Hunger was no longer called hunger.10Please respect copyright.PENANApqCl5tqjGU
It was called precision nutritional management.
Poverty was no longer called poverty.10Please respect copyright.PENANAfgIFE9RUxm
It was called low-consumption adaptation.
Darkness was no longer called darkness.10Please respect copyright.PENANAsKxLIHAaLb
It was called energy discipline.
Zorina stood before the floor-to-ceiling window on the thirty-ninth floor of the British National Energy Quota Authority, watching the city outside pass from light into shadow.
Behind her, the entire floor remained bright.
The Authority stood within the Third Tier technical district. White light poured gently from the ceiling, cold as a disinfected moon. The walls were touch-responsive data panels. The air was kept at an exact temperature. Beside the drinking station, mineral fluid replenished itself automatically. The office chairs adjusted themselves according to the pressure of each user’s spine.
These negligible comforts would have passed for miracles in the eyes of the Fourth Tier.
Li Xinglan — Zorina Li — was thirty-three years old. Her official title was National Energy Quota Analyst. Her clearance level was upper Third Tier.
Every day, her work consisted of reviewing energy applications submitted by cities, corporations, medical stations, academies, security bureaus, and private families, then calculating whether each request complied with Social Continuity Efficiency.
Those four words were cleaner than any weapon.
They could deprive a lower-tier clinic of the power required for night surgery.
They could also allow a private greenhouse owned by a plutocratic family to simulate spring until dawn.
On her main screen floated the day’s pending approvals.
[British International Humanitarian Display Residence: full-day heating application for foreign asylum families. Reason: maintenance of civilised image and cross-regime trust. Recommendation: Approve.]
[Northern District Fifth Tier Domestic Rationing Station: night-time children’s respiratory pod power application. Reason: increased winter mortality. Recommendation: Defer.]
Zorina stared at them for a long while, then asked Atlas Wong, “So, if they are both children, the only real difference is which one looks better on camera?”
Atlas replied, “No. One must also consider whether there are international journalists behind them.”
She ignored him and swept her fingers toward more applications.
[Second Tier Private Logistics Consortium: expansion of high-speed air corridor.
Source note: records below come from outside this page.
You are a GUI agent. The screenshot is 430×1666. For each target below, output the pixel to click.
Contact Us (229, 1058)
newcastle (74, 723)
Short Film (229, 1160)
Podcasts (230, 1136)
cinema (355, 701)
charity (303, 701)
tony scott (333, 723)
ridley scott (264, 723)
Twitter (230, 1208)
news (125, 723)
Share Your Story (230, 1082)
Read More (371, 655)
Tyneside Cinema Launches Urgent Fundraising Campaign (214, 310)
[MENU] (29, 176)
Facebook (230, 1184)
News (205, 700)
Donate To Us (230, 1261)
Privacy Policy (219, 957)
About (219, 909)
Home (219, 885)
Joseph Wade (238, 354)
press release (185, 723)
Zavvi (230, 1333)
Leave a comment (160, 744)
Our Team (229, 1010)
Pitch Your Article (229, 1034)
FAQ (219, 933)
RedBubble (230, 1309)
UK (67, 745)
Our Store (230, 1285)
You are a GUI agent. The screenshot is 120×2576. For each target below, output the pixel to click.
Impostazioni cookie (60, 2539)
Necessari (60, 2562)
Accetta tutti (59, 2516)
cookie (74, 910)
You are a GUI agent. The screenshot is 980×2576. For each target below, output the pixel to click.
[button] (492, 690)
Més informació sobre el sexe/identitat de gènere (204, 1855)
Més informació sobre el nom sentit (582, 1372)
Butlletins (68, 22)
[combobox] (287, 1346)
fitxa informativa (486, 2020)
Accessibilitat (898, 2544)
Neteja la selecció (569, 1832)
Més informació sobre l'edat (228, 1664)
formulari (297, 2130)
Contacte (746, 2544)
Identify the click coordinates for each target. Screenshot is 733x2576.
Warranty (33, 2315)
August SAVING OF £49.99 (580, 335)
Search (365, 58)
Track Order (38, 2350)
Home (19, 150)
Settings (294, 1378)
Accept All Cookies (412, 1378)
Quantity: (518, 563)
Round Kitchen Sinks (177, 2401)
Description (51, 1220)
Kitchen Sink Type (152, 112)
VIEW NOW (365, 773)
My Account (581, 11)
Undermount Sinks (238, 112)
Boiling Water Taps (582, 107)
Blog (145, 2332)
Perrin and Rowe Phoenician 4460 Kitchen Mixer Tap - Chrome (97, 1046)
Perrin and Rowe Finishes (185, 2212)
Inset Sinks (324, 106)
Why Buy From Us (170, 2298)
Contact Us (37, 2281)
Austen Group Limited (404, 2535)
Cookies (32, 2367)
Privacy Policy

Reason: delays in premium medical components. Recommendation: Approve.]
[Fifth Tier Rationing Zone E-204: request to restart public water purification station. Reason: abnormal child infection rate. Recommendation: Defer.]
[First Tier World Administrative Joint Council: full-day power supply for closed-door meeting defence field. Reason: security of order. Recommendation: Automatically Approved.]
Her fingertip stopped over the Fifth Tier water purification request.
A Fifth Tier rationing zone.
In official language, the Fifth Tier was not a people. It was a low recovery-value population.
They lived in old industrial belts, seawater-intrusion districts, unrepaired underground cities, and former war buffer zones. Ration vehicles visited once every ten days. Sometimes every fifteen.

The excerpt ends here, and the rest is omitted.